Leading us on till the morning is bright

When God is a child, there’s joy in our song

The last shall be first and the weak shall be strong.

And none shall be afraid.

“HOPE IS A STAR THAT SHINES IN THE NIGHT” BY BRIAN WREN – Book of Praise, Presbyterian Church in Canada, #119

My three year old son died on Thanksgiving Sunday in 2007. A few short weeks later, we encountered the Christmas season. A time of bustling merriment, hope and joy. I was not in the mood. It was so painful to sing the songs of Advent, including “Hope is a Star”, which we sang at my son’s funeral. It was painful to watch the children dressing as angels and shepherds, giggling and proud in their temporary new identities. There is a great deal of pressure at Christmastime to be joyful and merry, neither of which was possible for me. Worship was a time of silent torture, trying not to cry in public, churning with pain and unable to hear words of hope.

Photo by Dan Kiefer on Unsplash

What does joyful expectation look like when we are grieving? Can we find room within the nativity story for grief and trauma to find full expression?

Silent night, holy night. 
All is calm, all is bright. 
Round yon virgin mother and child
Holy infant so tender and mild
Sleep in heavenly peace, sleep in heavenly peace. 

From the songs we sing at Christmas, we might draw the conclusion that the biblical story of Jesus’ birth was entirely joyful and peaceful. In reality, the whole story is suffused with trauma.

The undesired pregnancy of a young woman who was not, in all likelihood, physically or emotionally ready to bear a child in such circumstances. The trauma of a journey in late pregnancy, with no place to go and no one to turn to. Childbirth and Christmas have something in common – we tend to downplay the amount of trauma present in both. However, childbirth was and is the most dangerous thing a person can do with their body. To give birth alone except for Joseph, in a barn, with no help or support. We downplay the degree of messiness and misery – blood and sweat and tears. Then come the visitors, terrified shepherds, and eventually magi who bring gifts to prepare a king for burial. Mary treasured these things in her heart and yet, there are shadows and dark overtones throughout.

Lully, lullay, thou little tiny child,
Bye bye, lully, lullay.
Thou little tiny child,
Bye bye, lully, lullay.

Enter King Herod, threatened and immensely dangerous. There is perhaps no scripture that evokes such pain as the story of the slaughter of the innocents. Matthew tells of an earthly king whose rule is endangered by the birth of a child who was born to be King of the Jews. Mad with rage and fear, Herod orders the slaughter of all the little boys.
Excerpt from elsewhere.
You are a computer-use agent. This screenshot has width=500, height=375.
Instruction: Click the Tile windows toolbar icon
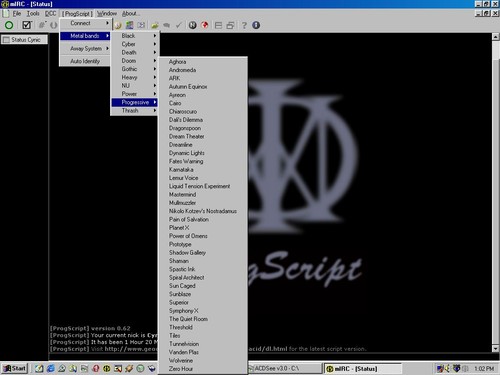click(x=218, y=25)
We can hardly bear to read this text and contemplate its implications. There would be massive, collective trauma that would cascade from generation to generation. The song lyrics above come from the Coventry Carol, a sixteenth century composition that is a lullaby for dead and dying children. Meanwhile, the holy family has fled, once again into a volatile and unknown situation. There is trauma everywhere in this story.

This trauma that is present in the nativity also, perhaps, makes space for our own trauma.

The themes of Christmas and Advent, at least as celebrated within the church, are not only themes of hope, love, peace and joy but also themes of grief, longing, fear and unfulfilled expectation. While our culture might encourage an almost forced cheerfulness, there is room in the church for more delicate responses to the season. As worship leaders, we should never forget that there is as much hopelessness as hope, as much restlessness as peacefulness, as much despair as joy, and as much grief as love. These things cannot be separated, because it is in the midst of the darkest night that the stars shine brightest. When interpreted through the lens of grief and trauma, Christmas becomes an occasion to reflect not only on what we hope for, but what we have lost.

Photo credit: Peter King

The shadow of crucifixion is never far away in the Christmas narratives. We are reminded that Jesus was born to die. This fresh new life would grow and learn, and eventually be killed because of his passion for God and for people. There is a lot of conversation about what Mary knew – after her encounter with Simeon and Anna in the temple, she knows that a sword will pierce her soul one day. I think she must have known that the future would be dramatic and dangerous.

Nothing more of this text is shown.